### Information provided

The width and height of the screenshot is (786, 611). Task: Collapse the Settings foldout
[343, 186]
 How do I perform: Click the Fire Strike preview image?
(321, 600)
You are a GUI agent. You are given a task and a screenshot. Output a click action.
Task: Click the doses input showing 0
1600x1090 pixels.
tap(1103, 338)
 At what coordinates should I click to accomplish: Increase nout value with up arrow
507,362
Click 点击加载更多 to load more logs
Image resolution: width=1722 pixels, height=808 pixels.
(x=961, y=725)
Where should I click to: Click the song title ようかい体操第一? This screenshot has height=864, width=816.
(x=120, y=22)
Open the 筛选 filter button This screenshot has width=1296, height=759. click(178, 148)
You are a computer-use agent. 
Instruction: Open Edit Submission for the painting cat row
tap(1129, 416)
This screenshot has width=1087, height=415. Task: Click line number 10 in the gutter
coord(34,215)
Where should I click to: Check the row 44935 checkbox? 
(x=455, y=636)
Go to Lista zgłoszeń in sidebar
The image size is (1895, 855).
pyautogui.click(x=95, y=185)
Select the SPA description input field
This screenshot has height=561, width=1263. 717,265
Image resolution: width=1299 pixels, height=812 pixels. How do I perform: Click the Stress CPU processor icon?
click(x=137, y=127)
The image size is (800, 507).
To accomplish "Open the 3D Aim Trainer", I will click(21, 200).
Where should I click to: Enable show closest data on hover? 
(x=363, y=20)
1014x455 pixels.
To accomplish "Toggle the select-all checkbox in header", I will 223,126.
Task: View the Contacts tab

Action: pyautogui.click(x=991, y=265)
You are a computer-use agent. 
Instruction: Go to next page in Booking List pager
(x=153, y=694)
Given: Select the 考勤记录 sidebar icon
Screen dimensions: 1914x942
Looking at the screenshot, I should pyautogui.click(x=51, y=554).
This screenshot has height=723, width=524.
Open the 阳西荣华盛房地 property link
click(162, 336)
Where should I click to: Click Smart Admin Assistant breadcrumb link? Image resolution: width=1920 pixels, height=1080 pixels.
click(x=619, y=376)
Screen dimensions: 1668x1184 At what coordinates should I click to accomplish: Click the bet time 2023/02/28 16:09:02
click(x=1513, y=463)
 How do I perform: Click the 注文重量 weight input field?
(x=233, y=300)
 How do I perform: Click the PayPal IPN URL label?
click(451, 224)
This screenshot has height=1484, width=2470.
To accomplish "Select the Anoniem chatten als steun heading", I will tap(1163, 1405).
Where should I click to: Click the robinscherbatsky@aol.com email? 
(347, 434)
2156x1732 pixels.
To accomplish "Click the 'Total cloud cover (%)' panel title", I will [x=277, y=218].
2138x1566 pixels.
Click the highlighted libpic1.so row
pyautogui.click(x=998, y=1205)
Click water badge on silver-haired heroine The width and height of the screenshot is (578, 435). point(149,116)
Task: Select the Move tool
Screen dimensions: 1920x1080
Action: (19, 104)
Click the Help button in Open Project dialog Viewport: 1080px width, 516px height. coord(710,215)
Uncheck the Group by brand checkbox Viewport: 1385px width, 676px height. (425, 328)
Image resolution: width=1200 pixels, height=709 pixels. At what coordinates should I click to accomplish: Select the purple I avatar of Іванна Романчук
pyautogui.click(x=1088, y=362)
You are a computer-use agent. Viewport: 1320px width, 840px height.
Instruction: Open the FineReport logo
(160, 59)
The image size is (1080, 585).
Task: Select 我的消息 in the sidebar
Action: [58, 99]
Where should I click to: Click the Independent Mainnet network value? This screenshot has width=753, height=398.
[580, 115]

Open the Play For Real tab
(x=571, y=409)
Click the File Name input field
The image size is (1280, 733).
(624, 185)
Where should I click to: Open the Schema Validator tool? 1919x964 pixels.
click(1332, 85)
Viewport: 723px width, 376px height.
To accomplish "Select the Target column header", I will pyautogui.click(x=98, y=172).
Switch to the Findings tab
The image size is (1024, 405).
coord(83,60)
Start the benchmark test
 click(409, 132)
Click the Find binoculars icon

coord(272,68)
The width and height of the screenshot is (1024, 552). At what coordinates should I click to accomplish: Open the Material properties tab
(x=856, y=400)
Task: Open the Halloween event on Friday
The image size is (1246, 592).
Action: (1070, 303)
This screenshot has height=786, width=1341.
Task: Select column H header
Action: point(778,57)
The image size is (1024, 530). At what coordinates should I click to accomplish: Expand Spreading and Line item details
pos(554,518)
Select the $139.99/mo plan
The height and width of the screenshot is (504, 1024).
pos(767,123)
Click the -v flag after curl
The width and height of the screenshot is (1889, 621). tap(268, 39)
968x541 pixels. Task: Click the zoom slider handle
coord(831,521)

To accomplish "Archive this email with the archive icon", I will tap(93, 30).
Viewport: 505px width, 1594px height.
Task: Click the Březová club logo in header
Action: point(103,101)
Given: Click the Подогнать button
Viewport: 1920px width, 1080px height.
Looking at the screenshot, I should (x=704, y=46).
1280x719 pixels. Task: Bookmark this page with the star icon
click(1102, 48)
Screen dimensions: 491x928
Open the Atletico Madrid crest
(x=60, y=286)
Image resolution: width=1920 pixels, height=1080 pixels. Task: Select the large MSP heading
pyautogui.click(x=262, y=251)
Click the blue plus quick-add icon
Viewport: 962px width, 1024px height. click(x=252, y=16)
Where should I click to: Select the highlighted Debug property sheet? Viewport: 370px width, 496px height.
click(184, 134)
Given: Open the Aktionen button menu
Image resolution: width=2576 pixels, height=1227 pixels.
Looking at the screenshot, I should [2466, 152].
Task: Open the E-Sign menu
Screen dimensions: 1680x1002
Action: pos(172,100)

######

» What is required
Reproduce all of the entries above line for line, leaving every character unchanged.

» Expected answer
The width and height of the screenshot is (786, 611). Task: Collapse the Settings foldout
[343, 186]
 How do I perform: Click the Fire Strike preview image?
(321, 600)
You are a GUI agent. You are given a task and a screenshot. Output a click action.
Task: Click the doses input showing 0
1600x1090 pixels.
tap(1103, 338)
 At what coordinates should I click to accomplish: Increase nout value with up arrow
507,362
Click 点击加载更多 to load more logs
Image resolution: width=1722 pixels, height=808 pixels.
(x=961, y=725)
Where should I click to: Click the song title ようかい体操第一? This screenshot has height=864, width=816.
(x=120, y=22)
Open the 筛选 filter button This screenshot has width=1296, height=759. click(178, 148)
You are a computer-use agent. 
Instruction: Open Edit Submission for the painting cat row
tap(1129, 416)
This screenshot has width=1087, height=415. Task: Click line number 10 in the gutter
coord(34,215)
Where should I click to: Check the row 44935 checkbox? 
(x=455, y=636)
Go to Lista zgłoszeń in sidebar
The image size is (1895, 855).
pyautogui.click(x=95, y=185)
Select the SPA description input field
This screenshot has height=561, width=1263. 717,265
Image resolution: width=1299 pixels, height=812 pixels. How do I perform: Click the Stress CPU processor icon?
click(x=137, y=127)
The image size is (800, 507).
To accomplish "Open the 3D Aim Trainer", I will click(21, 200).
Where should I click to: Enable show closest data on hover? 
(x=363, y=20)
1014x455 pixels.
To accomplish "Toggle the select-all checkbox in header", I will 223,126.
Task: View the Contacts tab

Action: pyautogui.click(x=991, y=265)
You are a computer-use agent. 
Instruction: Go to next page in Booking List pager
(x=153, y=694)
Given: Select the 考勤记录 sidebar icon
Screen dimensions: 1914x942
Looking at the screenshot, I should pyautogui.click(x=51, y=554).
This screenshot has height=723, width=524.
Open the 阳西荣华盛房地 property link
click(162, 336)
Where should I click to: Click Smart Admin Assistant breadcrumb link? Image resolution: width=1920 pixels, height=1080 pixels.
click(x=619, y=376)
Screen dimensions: 1668x1184 At what coordinates should I click to accomplish: Click the bet time 2023/02/28 16:09:02
click(x=1513, y=463)
 How do I perform: Click the 注文重量 weight input field?
(x=233, y=300)
 How do I perform: Click the PayPal IPN URL label?
click(451, 224)
This screenshot has height=1484, width=2470.
To accomplish "Select the Anoniem chatten als steun heading", I will tap(1163, 1405).
Where should I click to: Click the robinscherbatsky@aol.com email? 
(347, 434)
2156x1732 pixels.
To accomplish "Click the 'Total cloud cover (%)' panel title", I will [x=277, y=218].
2138x1566 pixels.
Click the highlighted libpic1.so row
pyautogui.click(x=998, y=1205)
Click water badge on silver-haired heroine The width and height of the screenshot is (578, 435). point(149,116)
Task: Select the Move tool
Screen dimensions: 1920x1080
Action: (19, 104)
Click the Help button in Open Project dialog Viewport: 1080px width, 516px height. coord(710,215)
Uncheck the Group by brand checkbox Viewport: 1385px width, 676px height. (425, 328)
Image resolution: width=1200 pixels, height=709 pixels. At what coordinates should I click to accomplish: Select the purple I avatar of Іванна Романчук
pyautogui.click(x=1088, y=362)
You are a computer-use agent. Viewport: 1320px width, 840px height.
Instruction: Open the FineReport logo
(160, 59)
The image size is (1080, 585).
Task: Select 我的消息 in the sidebar
Action: [58, 99]
Where should I click to: Click the Independent Mainnet network value? This screenshot has width=753, height=398.
[580, 115]

Open the Play For Real tab
(x=571, y=409)
Click the File Name input field
The image size is (1280, 733).
(624, 185)
Where should I click to: Open the Schema Validator tool? 1919x964 pixels.
click(1332, 85)
Viewport: 723px width, 376px height.
To accomplish "Select the Target column header", I will pyautogui.click(x=98, y=172).
Switch to the Findings tab
The image size is (1024, 405).
coord(83,60)
Start the benchmark test
 click(409, 132)
Click the Find binoculars icon

coord(272,68)
The width and height of the screenshot is (1024, 552). At what coordinates should I click to accomplish: Open the Material properties tab
(x=856, y=400)
Task: Open the Halloween event on Friday
The image size is (1246, 592).
Action: (1070, 303)
This screenshot has height=786, width=1341.
Task: Select column H header
Action: point(778,57)
The image size is (1024, 530). At what coordinates should I click to accomplish: Expand Spreading and Line item details
pos(554,518)
Select the $139.99/mo plan
The height and width of the screenshot is (504, 1024).
pos(767,123)
Click the -v flag after curl
The width and height of the screenshot is (1889, 621). tap(268, 39)
968x541 pixels. Task: Click the zoom slider handle
coord(831,521)

To accomplish "Archive this email with the archive icon", I will tap(93, 30).
Viewport: 505px width, 1594px height.
Task: Click the Březová club logo in header
Action: point(103,101)
Given: Click the Подогнать button
Viewport: 1920px width, 1080px height.
Looking at the screenshot, I should (x=704, y=46).
1280x719 pixels. Task: Bookmark this page with the star icon
click(1102, 48)
Screen dimensions: 491x928
Open the Atletico Madrid crest
(x=60, y=286)
Image resolution: width=1920 pixels, height=1080 pixels. Task: Select the large MSP heading
pyautogui.click(x=262, y=251)
Click the blue plus quick-add icon
Viewport: 962px width, 1024px height. click(x=252, y=16)
Where should I click to: Select the highlighted Debug property sheet? Viewport: 370px width, 496px height.
click(184, 134)
Given: Open the Aktionen button menu
Image resolution: width=2576 pixels, height=1227 pixels.
Looking at the screenshot, I should [2466, 152].
Task: Open the E-Sign menu
Screen dimensions: 1680x1002
Action: pos(172,100)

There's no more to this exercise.